(Stored data entries)
>>>
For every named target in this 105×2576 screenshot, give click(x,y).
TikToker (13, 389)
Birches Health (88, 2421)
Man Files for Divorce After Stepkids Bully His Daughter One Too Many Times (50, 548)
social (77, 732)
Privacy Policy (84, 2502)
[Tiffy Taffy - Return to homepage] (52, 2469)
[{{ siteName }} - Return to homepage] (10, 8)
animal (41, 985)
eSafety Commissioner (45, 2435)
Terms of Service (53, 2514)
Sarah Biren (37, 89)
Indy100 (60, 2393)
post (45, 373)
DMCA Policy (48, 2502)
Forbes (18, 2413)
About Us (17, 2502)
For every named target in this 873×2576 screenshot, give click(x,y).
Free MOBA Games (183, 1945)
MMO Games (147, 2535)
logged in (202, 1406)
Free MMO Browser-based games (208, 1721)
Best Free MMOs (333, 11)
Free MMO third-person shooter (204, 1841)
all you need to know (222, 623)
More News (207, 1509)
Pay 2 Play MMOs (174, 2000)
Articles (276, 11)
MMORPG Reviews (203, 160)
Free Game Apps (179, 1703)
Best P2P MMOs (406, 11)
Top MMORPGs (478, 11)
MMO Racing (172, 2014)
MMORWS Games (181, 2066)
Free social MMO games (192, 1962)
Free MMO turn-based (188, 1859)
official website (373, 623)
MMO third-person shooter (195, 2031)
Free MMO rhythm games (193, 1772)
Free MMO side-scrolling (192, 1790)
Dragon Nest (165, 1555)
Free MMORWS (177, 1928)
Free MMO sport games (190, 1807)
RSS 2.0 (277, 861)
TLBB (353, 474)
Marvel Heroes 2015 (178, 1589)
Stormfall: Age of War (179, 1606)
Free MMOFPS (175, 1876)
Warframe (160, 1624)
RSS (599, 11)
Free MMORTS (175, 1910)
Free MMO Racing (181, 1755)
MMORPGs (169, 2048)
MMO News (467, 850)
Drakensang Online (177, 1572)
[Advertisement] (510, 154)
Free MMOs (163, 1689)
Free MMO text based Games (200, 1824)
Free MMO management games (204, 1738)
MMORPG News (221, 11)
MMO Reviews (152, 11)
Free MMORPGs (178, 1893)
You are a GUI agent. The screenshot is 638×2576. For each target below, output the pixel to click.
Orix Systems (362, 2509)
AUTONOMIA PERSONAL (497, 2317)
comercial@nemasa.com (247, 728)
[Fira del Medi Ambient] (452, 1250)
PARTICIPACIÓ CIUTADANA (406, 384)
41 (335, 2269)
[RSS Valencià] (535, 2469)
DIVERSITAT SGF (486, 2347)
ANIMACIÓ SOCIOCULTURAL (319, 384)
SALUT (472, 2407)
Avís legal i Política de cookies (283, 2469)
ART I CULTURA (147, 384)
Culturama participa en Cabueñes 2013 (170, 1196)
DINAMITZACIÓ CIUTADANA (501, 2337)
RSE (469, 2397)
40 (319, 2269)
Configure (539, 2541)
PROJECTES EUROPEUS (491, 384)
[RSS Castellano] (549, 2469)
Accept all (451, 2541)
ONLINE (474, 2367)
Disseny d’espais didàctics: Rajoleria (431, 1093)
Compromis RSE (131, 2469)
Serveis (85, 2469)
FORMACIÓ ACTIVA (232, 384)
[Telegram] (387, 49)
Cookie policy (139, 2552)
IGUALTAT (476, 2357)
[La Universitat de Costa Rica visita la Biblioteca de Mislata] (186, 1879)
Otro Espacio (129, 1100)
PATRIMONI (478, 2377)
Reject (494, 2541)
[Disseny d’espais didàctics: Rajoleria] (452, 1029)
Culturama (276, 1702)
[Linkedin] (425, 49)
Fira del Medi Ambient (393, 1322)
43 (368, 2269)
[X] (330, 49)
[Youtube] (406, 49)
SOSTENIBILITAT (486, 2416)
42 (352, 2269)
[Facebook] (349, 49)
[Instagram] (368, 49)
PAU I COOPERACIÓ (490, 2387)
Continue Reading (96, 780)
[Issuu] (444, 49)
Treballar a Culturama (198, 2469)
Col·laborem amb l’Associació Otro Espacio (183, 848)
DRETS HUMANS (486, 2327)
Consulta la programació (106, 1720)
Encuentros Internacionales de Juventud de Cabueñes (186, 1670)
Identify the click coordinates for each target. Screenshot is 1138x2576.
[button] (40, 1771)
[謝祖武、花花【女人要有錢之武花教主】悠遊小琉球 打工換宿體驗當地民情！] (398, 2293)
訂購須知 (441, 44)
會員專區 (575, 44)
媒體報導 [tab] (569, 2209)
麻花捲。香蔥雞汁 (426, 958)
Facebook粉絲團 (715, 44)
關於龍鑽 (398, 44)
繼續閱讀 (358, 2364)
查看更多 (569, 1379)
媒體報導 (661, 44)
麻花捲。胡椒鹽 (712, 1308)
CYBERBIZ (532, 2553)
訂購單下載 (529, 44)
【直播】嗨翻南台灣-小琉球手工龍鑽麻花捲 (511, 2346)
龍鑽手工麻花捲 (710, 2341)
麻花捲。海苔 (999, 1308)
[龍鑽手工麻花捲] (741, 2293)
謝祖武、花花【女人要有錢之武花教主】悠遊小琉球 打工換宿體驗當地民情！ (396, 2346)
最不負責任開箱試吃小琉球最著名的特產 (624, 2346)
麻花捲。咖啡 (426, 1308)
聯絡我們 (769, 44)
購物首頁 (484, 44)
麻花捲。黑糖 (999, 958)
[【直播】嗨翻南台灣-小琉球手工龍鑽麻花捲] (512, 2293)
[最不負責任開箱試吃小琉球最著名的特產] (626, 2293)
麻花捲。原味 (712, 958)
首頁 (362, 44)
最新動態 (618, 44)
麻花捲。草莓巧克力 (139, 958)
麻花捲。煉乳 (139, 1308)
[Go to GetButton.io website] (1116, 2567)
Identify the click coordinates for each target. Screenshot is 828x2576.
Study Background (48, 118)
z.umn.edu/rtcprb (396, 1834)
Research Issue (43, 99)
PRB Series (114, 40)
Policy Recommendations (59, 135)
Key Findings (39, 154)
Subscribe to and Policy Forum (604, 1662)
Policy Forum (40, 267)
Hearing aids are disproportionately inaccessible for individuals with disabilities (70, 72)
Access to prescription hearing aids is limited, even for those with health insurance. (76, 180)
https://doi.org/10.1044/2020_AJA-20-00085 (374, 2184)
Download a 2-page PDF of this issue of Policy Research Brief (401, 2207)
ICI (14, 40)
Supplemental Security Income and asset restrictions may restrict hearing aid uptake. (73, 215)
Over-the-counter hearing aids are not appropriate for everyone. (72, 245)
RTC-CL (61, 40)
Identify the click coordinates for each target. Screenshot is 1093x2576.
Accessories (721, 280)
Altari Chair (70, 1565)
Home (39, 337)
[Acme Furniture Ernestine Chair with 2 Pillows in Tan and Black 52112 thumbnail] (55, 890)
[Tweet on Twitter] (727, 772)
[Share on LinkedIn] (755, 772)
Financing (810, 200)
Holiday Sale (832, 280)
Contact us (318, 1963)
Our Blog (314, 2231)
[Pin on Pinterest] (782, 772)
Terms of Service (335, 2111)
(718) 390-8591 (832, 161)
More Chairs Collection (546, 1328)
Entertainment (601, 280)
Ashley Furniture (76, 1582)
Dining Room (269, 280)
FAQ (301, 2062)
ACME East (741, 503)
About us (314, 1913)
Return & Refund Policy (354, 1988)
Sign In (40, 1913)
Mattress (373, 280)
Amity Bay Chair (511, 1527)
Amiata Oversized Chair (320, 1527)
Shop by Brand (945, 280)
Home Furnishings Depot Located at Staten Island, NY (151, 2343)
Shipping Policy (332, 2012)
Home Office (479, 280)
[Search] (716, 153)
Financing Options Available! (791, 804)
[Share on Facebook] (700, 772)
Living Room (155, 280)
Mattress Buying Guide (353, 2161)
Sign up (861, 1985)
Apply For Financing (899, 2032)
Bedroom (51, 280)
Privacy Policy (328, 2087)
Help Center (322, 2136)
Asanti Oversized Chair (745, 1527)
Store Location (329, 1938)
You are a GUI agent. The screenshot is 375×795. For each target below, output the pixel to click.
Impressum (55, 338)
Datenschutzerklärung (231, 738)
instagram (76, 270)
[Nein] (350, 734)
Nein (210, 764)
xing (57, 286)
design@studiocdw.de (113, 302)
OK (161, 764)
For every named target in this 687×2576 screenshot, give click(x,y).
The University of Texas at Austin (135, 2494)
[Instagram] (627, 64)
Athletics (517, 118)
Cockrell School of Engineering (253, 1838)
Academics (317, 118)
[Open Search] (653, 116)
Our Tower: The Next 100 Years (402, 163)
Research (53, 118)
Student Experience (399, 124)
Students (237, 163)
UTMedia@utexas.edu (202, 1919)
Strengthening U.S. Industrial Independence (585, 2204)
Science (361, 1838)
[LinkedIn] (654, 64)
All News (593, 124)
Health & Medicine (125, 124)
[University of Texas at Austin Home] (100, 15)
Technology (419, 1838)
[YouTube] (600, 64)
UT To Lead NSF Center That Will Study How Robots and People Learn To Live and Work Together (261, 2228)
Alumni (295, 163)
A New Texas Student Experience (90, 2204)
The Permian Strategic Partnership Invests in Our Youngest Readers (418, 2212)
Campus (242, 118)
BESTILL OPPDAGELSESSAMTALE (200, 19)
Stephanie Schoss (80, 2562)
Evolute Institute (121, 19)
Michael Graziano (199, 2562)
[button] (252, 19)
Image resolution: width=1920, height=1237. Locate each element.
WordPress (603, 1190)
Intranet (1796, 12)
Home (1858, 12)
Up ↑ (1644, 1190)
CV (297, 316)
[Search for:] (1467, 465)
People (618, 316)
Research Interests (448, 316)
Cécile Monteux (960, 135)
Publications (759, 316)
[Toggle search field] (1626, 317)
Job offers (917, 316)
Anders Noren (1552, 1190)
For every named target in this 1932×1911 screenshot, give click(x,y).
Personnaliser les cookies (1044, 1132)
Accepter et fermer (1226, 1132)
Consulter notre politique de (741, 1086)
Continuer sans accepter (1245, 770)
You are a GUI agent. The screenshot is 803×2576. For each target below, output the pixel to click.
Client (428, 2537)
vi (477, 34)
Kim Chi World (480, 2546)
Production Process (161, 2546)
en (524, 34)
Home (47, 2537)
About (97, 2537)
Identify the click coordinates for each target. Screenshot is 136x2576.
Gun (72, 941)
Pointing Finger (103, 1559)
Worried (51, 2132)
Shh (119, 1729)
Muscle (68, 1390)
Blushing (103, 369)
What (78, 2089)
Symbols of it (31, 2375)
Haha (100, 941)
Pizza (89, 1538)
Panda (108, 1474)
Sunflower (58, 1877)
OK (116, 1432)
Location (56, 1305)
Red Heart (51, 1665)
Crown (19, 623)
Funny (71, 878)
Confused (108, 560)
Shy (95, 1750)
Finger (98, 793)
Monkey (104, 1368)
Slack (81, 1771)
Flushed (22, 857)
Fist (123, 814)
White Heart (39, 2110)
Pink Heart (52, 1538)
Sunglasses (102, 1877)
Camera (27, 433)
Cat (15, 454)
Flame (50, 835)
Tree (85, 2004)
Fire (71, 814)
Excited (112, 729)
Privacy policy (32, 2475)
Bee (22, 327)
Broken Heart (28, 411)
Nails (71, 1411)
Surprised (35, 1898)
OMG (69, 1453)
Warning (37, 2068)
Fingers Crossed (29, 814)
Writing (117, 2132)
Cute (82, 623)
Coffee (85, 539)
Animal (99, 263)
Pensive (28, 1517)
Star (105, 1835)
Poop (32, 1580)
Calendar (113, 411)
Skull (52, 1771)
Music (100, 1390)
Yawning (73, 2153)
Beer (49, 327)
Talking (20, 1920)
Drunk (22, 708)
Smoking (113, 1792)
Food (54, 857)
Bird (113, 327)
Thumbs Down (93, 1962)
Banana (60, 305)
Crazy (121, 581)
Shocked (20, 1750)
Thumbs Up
<<<
TASK PROMPT: Reproduce the records above exactly, from the first line through the line containing "Best Free MMOs (333, 11)", and output nothing else.

ANSWER BOX:
For every named target in this 105×2576 screenshot, give click(x,y).
TikToker (13, 389)
Birches Health (88, 2421)
Man Files for Divorce After Stepkids Bully His Daughter One Too Many Times (50, 548)
social (77, 732)
Privacy Policy (84, 2502)
[Tiffy Taffy - Return to homepage] (52, 2469)
[{{ siteName }} - Return to homepage] (10, 8)
animal (41, 985)
eSafety Commissioner (45, 2435)
Terms of Service (53, 2514)
Sarah Biren (37, 89)
Indy100 (60, 2393)
post (45, 373)
DMCA Policy (48, 2502)
Forbes (18, 2413)
About Us (17, 2502)
For every named target in this 873×2576 screenshot, give click(x,y).
Free MOBA Games (183, 1945)
MMO Games (147, 2535)
logged in (202, 1406)
Free MMO Browser-based games (208, 1721)
Best Free MMOs (333, 11)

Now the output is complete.